Chroniques

par david verdier

le Quatuor Arditti, l'Orchestre Philharmonique de Radio-France
et Pascal Rophé jouent Pascal Dusapin et Philippe Manoury

Biennale de quatuors à cordes / Cité de la musique, Paris
- 21 janvier 2014

Le quatuor à cordes pose à la musique contemporaine l’éternelle question d'un « à quoi bon », quasi philosophique. Sans parler de tabou, le genre implique que le compositeur se confronte à un après-Beethoven qui ne comporte guère comme sommets que la seconde école de Vienne, le couple Debussy-Ravel, Chostakovitch et quelques chefs-d’œuvre isolés (Ligeti, Dutilleux, etc.).

2010 avait marqué le retour de Philippe Manoury à l'écriture pour quatuor, retour qu'on aurait pu prendre pour un début (tardif) puisque son opus 6, unique pièce composée en 1978 pour cet effectif, avait entretemps été retirée du catalogue. Stringendo, ce vrai-faux premier quatuor fut rapidement suivi la même année par le proliférant Tensio pour quatuor et dispositif électronique [lire notre chronique 17 décembre 2010]. Avec Melencolia, créé le printemps dernier au Printemps des arts de Monte-Carlo [lire notre chronique du 22 mars 2013],il exploite une veine créatrice qui occupe désormais une place importante.

L'écoute exige deux attitudes contradictoires : se plonger dans le texte de présentation pour tromper l'ennui ou s'abandonner à la contemplation d'une pièce où timbres et couleurs sont immobiles dans un espace sans contours définis. Étrangement, l'impression d'ensemble rappellerait l'univers mystique d'un Karlheinz Stockhausen, le tout appuyé sur un impressionnant arrière-fond référentiel littéraire (Poe, Baudelaire, Milton, Molière, Pascal, etc.), pictural (Le Caravage, Michel-Ange, Rembrandt, Rodin et, bien entendu, le carré magique présent dans la gravure éponyme de Dürer). Les quarante-deux minutes défilent dans une alternance de clairs-obscurs harmoniques ponctués de doucereux crotales. La tension qui fluctue et circule parmi les vifs échanges entre pupitres aurait certainement mérité un cadre temporel plus resserré pour pouvoir séduire pleinement.

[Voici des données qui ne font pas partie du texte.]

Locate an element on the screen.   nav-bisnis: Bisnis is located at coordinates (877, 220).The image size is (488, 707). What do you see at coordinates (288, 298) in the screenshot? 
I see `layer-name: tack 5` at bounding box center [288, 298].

Avec Khôra (pour orchestre à cordes) de Pascal Dusapin, on reste dans un matériau idéologique fort. Le terme désigne littéralement le territoire qui entoure une agglomération – espace sans organisation précise, par opposition au centre structuré et façonné par l'homme. Par extension, le terme est réutilisé par Platon pour différencier le monde sensible des formes intelligibles. Dusapin fait s'entrecroiser des modes de jeu contradictoires, en superposant au passage plusieurs textures instrumentales allant du legato relâché au staccato très dur. Pascal Rophé obtient des cordes de l’Orchestre Philharmonique de Radio-France une cohésion et une tenue d'ensemble remarquables. La pièce se termine en un éparpillement où le rebond d'archet joue le rôle d'expression langagière entre des pupitres devenus protagonistes d'un mystérieux théâtre.

On termine avec le Quatuor VI « Hinterland » – Hapax pour quatuor à cordes et orchestre. Cet « arrière-pays » n'est pas situé dans un modèle ou un genre bien précis. Le sertissage inédit d'un quatuor au sein d'un orchestre a des allures d'étrange objet trouvé. Tantôt avatar ou exosquelette amplifiant le quatuor, tantôt mur-miroir sur lequel rebondissent les notes comme des balles de ping-pong, l'orchestre finit par se faire oublier. Il disparaît progressivement, laissant le mot de la fin aux quatre archets solistes. La « tentative d'épuisement » rappelle le jeu formel que Georges Perec faisait subir à des lieux géographiques afin qu'on puisse les percevoir sous des angles inédits. Rien ne dit si la réalisation de cet hapax de notes et de gestes atteint avec le même brio le même résultat.